• _Set task_
Copy the material below line for line, keeping every character unchanged.
--- begin Data supplied ---
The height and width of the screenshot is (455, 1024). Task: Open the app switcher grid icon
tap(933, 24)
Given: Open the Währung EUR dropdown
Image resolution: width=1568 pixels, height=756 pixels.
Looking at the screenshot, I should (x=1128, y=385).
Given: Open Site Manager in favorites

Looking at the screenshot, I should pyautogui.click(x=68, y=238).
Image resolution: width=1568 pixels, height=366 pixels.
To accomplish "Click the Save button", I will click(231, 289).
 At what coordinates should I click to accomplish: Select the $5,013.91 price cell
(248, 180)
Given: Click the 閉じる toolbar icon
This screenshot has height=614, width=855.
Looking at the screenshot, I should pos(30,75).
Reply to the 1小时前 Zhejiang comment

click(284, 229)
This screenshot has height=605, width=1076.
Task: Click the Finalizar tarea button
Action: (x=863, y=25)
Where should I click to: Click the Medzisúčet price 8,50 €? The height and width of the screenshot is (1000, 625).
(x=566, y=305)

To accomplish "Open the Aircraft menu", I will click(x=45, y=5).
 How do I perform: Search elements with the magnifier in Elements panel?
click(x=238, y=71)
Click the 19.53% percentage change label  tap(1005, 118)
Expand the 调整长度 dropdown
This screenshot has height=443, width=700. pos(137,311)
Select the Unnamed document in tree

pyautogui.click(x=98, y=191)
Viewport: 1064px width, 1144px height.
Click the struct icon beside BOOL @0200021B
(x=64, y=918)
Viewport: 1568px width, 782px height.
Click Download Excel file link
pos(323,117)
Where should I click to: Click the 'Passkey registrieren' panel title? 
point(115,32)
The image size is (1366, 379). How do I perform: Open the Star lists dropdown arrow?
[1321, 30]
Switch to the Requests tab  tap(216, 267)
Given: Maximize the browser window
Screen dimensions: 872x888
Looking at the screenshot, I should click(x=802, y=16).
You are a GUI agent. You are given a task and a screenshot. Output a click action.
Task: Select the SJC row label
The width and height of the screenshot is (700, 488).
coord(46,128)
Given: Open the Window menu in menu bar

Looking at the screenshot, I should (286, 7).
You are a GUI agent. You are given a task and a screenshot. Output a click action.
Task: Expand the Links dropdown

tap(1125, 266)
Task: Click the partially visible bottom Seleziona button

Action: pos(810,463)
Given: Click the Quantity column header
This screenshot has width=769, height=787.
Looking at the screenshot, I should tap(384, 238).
--- end Data supplied ---
• _Exercise result_
The height and width of the screenshot is (455, 1024). Task: Open the app switcher grid icon
tap(933, 24)
Given: Open the Währung EUR dropdown
Image resolution: width=1568 pixels, height=756 pixels.
Looking at the screenshot, I should (x=1128, y=385).
Given: Open Site Manager in favorites

Looking at the screenshot, I should pyautogui.click(x=68, y=238).
Image resolution: width=1568 pixels, height=366 pixels.
To accomplish "Click the Save button", I will click(231, 289).
 At what coordinates should I click to accomplish: Select the $5,013.91 price cell
(248, 180)
Given: Click the 閉じる toolbar icon
This screenshot has height=614, width=855.
Looking at the screenshot, I should pos(30,75).
Reply to the 1小时前 Zhejiang comment

click(284, 229)
This screenshot has height=605, width=1076.
Task: Click the Finalizar tarea button
Action: (x=863, y=25)
Where should I click to: Click the Medzisúčet price 8,50 €? The height and width of the screenshot is (1000, 625).
(x=566, y=305)

To accomplish "Open the Aircraft menu", I will click(x=45, y=5).
 How do I perform: Search elements with the magnifier in Elements panel?
click(x=238, y=71)
Click the 19.53% percentage change label  tap(1005, 118)
Expand the 调整长度 dropdown
This screenshot has height=443, width=700. pos(137,311)
Select the Unnamed document in tree

pyautogui.click(x=98, y=191)
Viewport: 1064px width, 1144px height.
Click the struct icon beside BOOL @0200021B
(x=64, y=918)
Viewport: 1568px width, 782px height.
Click Download Excel file link
pos(323,117)
Where should I click to: Click the 'Passkey registrieren' panel title? 
point(115,32)
The image size is (1366, 379). How do I perform: Open the Star lists dropdown arrow?
[1321, 30]
Switch to the Requests tab  tap(216, 267)
Given: Maximize the browser window
Screen dimensions: 872x888
Looking at the screenshot, I should click(x=802, y=16).
You are a GUI agent. You are given a task and a screenshot. Output a click action.
Task: Select the SJC row label
The width and height of the screenshot is (700, 488).
coord(46,128)
Given: Open the Window menu in menu bar

Looking at the screenshot, I should (286, 7).
You are a GUI agent. You are given a task and a screenshot. Output a click action.
Task: Expand the Links dropdown

tap(1125, 266)
Task: Click the partially visible bottom Seleziona button

Action: pos(810,463)
Given: Click the Quantity column header
This screenshot has width=769, height=787.
Looking at the screenshot, I should tap(384, 238).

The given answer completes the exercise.